Sotorasib
Composition: Each film coated tablet contains Sotorasib INN 120mg.
Indications: It is an inhibitor of the RAS GTPase family indicated
for the treatment of adult patients with KRAS G12C-mutated locally advanced or
metastatic non-small cell lung cancer (NSCLC), as determined by an FDA-approved
test, who have received at least one prior systemic therapy. (1) This
indication is approved under accelerated approval based on overall response
rate (ORR) and duration of response (DOR). Continued approval for this
indication may be contingent upon verification and description of clinical
benefit in a confirmatory trial(s).
Dosage and
administration: The recommended
dosage of Sotorasib is 960 mg (eight 120 mg tablets) orally once daily until
disease progression or unacceptable toxicity. Sotorasib should be taken at the
same time each day with or without food. Whole tablet should be swallowed. It
should not be chewed, or crushed. If a dose of Sotorasib is missed by more than
6 hours, The next dose should take as prescribed the next day. Do not take 2
doses at the same time to make up for the missed dose. If vomiting occurs after
taking Sotorasib, do not take an additional dose. Take the next dose as
prescribed the next day.
Recommended Sotorasib Dose Reduction Levels for
Adverse Reactions
Dose Reduction Level |
Dose |
First dose reduction |
480 mg (4 tablets) once daily |
Second dose reduction |
240 mg (2 tablets) once daily |
Use in
pregnancy and lactation: There
are no available data on Sotorasib use in pregnant women.
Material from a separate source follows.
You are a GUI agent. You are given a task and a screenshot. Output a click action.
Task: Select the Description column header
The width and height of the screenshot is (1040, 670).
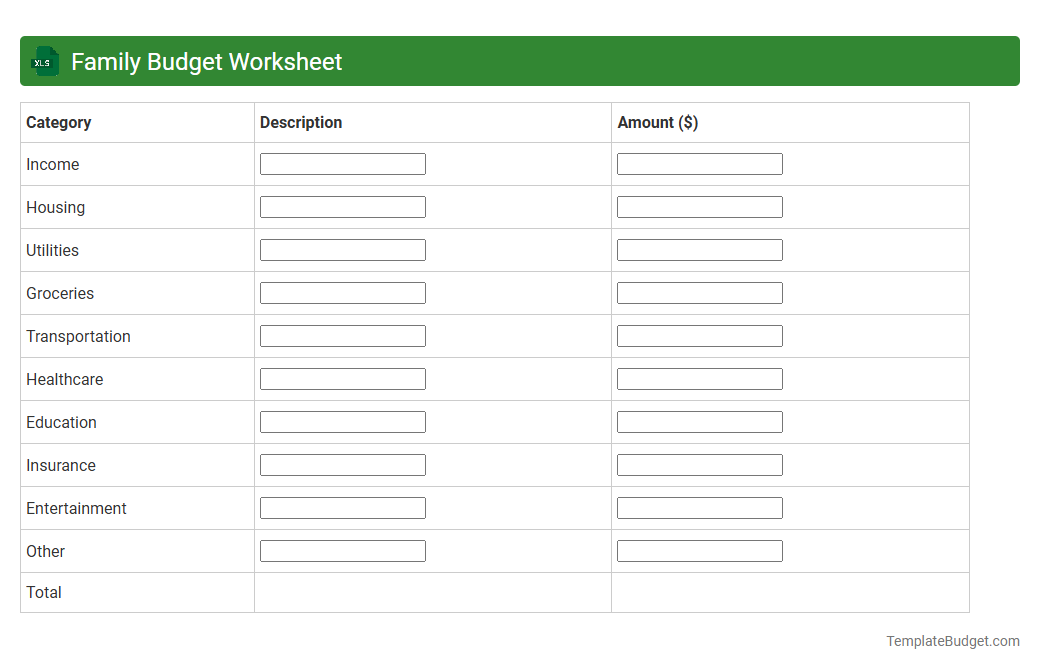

Lactation: There are no data on the presence of Sotorasib or its
metabolites in human milk, the effects on the breastfed child or on milk
production. Because of the potential for serious adverse reactions in breastfed
children, advise women not to breastfeed during treatment with Sotorasib and
for1 week after the final dose.
Use in
child: The safety and
effectiveness of Sotorasib have not been established in pediatric patients.
Packing: Each
box contains 240 tablets in a container.